- Work instructions -
For the data below, give again exactly the lines from the one containing "Click Sleeve Length (from shoulder) row label" through the one containing "You are a computer-use agent. Viewport: 1020px", both ends included, and no others.
== Data provided
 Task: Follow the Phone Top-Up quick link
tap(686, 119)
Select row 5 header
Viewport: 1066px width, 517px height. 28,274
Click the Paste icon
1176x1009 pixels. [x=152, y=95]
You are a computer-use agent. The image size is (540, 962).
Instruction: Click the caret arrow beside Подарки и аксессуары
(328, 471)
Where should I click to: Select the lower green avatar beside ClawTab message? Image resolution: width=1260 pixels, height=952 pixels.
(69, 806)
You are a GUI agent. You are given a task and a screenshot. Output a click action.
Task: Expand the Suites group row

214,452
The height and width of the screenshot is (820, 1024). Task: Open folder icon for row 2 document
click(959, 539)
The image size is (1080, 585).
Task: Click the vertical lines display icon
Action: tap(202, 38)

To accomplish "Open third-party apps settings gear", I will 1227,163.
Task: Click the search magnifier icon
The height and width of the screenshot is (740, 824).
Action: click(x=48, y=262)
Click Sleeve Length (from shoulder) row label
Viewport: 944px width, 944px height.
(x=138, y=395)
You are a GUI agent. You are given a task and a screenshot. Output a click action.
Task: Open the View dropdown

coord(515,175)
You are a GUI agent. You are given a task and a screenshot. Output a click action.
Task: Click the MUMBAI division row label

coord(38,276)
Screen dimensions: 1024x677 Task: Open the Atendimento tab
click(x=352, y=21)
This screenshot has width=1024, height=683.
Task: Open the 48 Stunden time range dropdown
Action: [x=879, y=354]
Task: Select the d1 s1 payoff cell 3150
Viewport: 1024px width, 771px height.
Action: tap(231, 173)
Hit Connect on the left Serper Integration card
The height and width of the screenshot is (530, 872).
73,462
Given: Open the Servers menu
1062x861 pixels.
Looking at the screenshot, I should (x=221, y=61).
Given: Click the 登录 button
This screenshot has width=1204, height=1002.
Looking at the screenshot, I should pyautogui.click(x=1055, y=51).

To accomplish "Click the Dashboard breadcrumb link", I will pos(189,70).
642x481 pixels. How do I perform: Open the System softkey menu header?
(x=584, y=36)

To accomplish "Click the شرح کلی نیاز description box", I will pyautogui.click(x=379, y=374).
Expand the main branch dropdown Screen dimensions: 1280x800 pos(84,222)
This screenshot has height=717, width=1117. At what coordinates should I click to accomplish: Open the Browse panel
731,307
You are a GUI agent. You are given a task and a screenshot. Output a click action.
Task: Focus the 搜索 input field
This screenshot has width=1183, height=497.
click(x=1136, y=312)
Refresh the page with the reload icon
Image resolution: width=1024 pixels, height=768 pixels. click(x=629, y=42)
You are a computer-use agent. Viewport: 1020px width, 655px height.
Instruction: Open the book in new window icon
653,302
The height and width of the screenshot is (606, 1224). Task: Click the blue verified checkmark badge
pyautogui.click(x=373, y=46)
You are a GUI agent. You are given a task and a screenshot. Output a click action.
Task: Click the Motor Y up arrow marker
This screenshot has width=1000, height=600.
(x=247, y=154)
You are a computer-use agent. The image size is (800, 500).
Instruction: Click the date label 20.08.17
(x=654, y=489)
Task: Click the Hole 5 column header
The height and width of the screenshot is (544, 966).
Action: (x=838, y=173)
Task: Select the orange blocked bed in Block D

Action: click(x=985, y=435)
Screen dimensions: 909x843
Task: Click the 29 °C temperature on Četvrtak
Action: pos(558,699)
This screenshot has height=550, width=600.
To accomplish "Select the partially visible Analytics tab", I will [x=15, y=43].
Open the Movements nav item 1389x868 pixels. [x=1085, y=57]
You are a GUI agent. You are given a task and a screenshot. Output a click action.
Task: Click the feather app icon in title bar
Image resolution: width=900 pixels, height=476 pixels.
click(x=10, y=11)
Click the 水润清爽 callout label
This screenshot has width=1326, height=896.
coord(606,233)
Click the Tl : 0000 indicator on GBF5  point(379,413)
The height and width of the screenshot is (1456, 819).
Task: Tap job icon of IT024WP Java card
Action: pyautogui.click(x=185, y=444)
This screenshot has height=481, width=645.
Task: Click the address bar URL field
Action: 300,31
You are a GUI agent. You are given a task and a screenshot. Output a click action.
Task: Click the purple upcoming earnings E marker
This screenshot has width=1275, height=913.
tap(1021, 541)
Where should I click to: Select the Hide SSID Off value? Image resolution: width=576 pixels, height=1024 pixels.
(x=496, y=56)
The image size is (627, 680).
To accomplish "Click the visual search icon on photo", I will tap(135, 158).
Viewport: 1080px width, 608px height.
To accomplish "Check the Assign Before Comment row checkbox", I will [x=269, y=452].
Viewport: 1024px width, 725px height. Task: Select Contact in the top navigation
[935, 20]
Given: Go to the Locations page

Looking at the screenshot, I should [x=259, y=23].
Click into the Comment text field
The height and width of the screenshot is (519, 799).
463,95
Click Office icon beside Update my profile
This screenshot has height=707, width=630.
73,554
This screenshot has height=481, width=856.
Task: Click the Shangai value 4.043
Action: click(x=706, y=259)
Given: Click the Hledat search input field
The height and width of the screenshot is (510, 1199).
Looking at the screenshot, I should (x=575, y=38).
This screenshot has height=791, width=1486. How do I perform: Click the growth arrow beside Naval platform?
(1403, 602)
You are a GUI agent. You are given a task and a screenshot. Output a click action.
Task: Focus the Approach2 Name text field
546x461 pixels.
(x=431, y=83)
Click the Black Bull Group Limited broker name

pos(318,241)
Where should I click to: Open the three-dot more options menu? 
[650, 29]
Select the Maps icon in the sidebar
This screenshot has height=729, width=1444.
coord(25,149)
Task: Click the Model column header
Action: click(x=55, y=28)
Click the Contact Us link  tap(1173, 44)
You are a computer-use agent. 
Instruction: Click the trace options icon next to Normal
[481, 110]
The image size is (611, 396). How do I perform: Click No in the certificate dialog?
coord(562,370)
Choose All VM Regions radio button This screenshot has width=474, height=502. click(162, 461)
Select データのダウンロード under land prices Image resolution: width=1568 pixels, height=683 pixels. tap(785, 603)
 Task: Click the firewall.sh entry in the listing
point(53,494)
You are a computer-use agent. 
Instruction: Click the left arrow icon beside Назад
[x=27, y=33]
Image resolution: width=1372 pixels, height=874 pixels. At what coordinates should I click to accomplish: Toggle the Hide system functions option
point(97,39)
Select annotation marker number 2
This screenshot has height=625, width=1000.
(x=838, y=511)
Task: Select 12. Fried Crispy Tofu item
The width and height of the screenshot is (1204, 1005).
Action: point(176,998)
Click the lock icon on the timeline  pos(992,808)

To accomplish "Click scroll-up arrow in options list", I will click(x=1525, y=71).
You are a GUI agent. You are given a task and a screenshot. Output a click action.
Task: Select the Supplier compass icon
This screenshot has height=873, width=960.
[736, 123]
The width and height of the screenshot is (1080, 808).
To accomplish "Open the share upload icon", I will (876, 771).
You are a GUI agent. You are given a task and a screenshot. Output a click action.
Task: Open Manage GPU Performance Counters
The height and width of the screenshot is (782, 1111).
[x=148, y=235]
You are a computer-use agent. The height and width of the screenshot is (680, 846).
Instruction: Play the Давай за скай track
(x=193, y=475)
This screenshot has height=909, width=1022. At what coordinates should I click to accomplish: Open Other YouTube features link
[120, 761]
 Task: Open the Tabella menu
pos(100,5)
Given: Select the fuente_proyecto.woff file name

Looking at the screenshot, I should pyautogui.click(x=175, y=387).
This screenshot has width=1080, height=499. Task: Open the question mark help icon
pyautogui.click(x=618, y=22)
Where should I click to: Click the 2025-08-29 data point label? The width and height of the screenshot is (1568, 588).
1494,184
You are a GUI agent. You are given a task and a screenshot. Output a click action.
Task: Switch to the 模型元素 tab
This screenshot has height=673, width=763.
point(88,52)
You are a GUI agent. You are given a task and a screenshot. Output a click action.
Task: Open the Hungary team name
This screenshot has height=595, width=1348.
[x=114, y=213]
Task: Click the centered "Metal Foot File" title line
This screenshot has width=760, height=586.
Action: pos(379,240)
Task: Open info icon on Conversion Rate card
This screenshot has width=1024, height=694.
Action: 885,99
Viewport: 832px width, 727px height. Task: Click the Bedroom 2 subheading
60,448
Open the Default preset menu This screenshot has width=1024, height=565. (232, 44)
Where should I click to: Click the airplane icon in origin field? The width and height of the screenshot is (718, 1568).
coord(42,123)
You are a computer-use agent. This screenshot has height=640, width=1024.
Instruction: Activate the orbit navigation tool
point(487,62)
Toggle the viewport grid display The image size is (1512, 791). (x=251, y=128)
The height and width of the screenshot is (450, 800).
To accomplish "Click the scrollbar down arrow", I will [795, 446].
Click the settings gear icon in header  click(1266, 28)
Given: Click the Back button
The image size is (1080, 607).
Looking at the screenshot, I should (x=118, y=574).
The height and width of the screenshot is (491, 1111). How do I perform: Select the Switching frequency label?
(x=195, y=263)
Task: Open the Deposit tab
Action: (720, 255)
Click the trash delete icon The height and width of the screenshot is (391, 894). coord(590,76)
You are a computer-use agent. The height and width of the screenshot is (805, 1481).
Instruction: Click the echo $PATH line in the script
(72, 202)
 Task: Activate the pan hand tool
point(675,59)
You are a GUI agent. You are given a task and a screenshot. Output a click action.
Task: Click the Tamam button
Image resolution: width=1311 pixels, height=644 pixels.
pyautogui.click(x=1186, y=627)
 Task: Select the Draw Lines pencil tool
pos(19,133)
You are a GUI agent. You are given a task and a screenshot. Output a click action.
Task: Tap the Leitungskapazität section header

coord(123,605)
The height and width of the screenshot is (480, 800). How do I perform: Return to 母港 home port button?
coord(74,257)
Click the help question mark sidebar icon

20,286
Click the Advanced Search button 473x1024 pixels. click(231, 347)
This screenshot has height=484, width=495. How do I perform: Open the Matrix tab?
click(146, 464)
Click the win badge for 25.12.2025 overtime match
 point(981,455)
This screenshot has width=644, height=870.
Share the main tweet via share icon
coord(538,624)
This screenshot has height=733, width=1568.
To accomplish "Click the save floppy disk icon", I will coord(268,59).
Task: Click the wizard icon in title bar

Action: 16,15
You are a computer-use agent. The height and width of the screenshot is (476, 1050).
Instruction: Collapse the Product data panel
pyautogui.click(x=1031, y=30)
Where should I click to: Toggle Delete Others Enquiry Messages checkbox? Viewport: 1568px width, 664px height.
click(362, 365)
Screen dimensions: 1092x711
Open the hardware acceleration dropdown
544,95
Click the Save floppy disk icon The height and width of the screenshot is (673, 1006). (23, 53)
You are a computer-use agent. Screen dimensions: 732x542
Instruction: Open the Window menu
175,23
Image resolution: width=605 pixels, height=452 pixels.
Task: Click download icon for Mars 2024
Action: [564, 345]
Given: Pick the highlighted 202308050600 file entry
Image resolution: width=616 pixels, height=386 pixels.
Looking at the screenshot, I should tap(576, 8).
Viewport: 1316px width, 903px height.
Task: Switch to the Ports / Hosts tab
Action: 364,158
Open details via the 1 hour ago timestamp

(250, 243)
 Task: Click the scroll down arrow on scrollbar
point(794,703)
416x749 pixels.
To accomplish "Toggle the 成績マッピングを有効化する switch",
====
- Result -
Click Sleeve Length (from shoulder) row label
Viewport: 944px width, 944px height.
(x=138, y=395)
You are a GUI agent. You are given a task and a screenshot. Output a click action.
Task: Open the View dropdown

coord(515,175)
You are a GUI agent. You are given a task and a screenshot. Output a click action.
Task: Click the MUMBAI division row label

coord(38,276)
Screen dimensions: 1024x677 Task: Open the Atendimento tab
click(x=352, y=21)
This screenshot has width=1024, height=683.
Task: Open the 48 Stunden time range dropdown
Action: [x=879, y=354]
Task: Select the d1 s1 payoff cell 3150
Viewport: 1024px width, 771px height.
Action: tap(231, 173)
Hit Connect on the left Serper Integration card
The height and width of the screenshot is (530, 872).
73,462
Given: Open the Servers menu
1062x861 pixels.
Looking at the screenshot, I should (x=221, y=61).
Given: Click the 登录 button
This screenshot has width=1204, height=1002.
Looking at the screenshot, I should pyautogui.click(x=1055, y=51).

To accomplish "Click the Dashboard breadcrumb link", I will pos(189,70).
642x481 pixels. How do I perform: Open the System softkey menu header?
(x=584, y=36)

To accomplish "Click the شرح کلی نیاز description box", I will pyautogui.click(x=379, y=374).
Expand the main branch dropdown Screen dimensions: 1280x800 pos(84,222)
This screenshot has height=717, width=1117. At what coordinates should I click to accomplish: Open the Browse panel
731,307
You are a GUI agent. You are given a task and a screenshot. Output a click action.
Task: Focus the 搜索 input field
This screenshot has width=1183, height=497.
click(x=1136, y=312)
Refresh the page with the reload icon
Image resolution: width=1024 pixels, height=768 pixels. click(x=629, y=42)
You are a computer-use agent. Viewport: 1020px width, 655px height.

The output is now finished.